DOI: 10.4244/EIJV8I6A105

Triple antithrombotic therapy following an acute coronary syndrome: prevalence, outcomes and prognostic utility of the HAS-BLED score

J. Gustav Smith1, MD, PhD; Mattias Wieloch1, MD, PhD; Sasha Koul1, MD; Oscar Ö. Braun1, MD, PhD; Jonathan Lumsden1, MSc; Emil Rydell1, MSc; Jenny Öhman1, MD, PhD; Fredrik Scherstén1, MD, PhD; Peter J. Svensson2, MD, PhD; Jesper van der Pals1*, MD, PhD

Abstract

Aims: The aim of this study was to evaluate the prevalence of triple antithrombotic therapy (TT) (warfarin, aspirin and clopidogrel) in patients following an acute coronary syndrome (ACS), the bleeding risk compared to double antiplatelet therapy (DAPT) (aspirin and clopidogrel) and evaluate the accuracy of the HAS-BLED risk score in predicting serious bleeding events in TT patients.

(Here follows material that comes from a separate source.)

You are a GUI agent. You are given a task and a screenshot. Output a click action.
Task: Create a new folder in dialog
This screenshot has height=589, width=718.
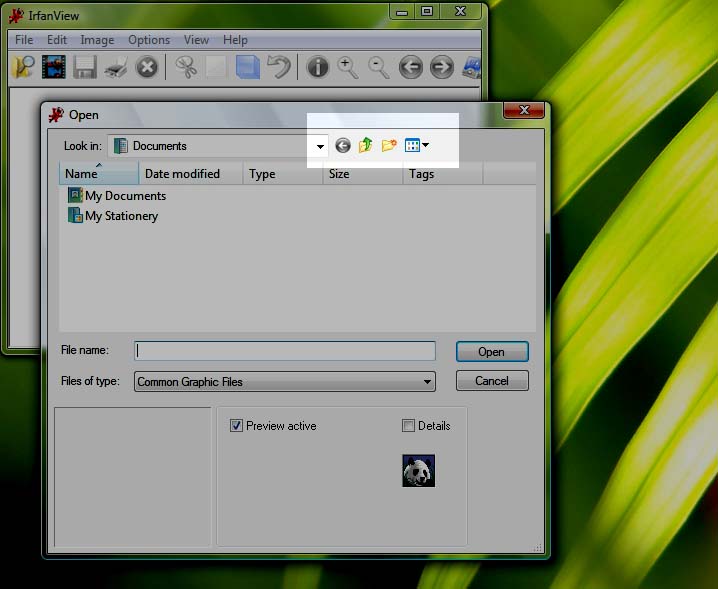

Methods and results: We retrospectively identified all ACS patients on TT upon discharge from the Coronary Care Unit at Skane University Hospital between 2005 and 2010. TT patients were compared to age- and sex-matched control patients discharged with DAPT. Major bleeding was defined in accordance with the HAS-BLED derivation study. A total of 2,423 patients were screened, of whom 159 (6.6%) were on TT. The mean age was 67.2 (±0.9) years. The most common indication for TT was atrial fibrillation (n=63, 39.6%) followed by apical akinesia (n=60, 37.8%), and the mean duration of TT was 3.7 (±0.3) months. Upon termination of TT, warfarin was discontinued in 82 (52.2%) patients and clopidogrel in 57 (36.3%) patients. The cumulative incidence of spontaneous bleeding events was significantly higher with TT compared to DAPT at one year (10.2% vs. 3.2%; p=0.01). The HAS-BLED score significantly predicted spontaneous bleeding events in TT patients (area under the receiver operating characteristic [ROC] curve 0.67; 95% CI=0.54-0.79; p=0.048).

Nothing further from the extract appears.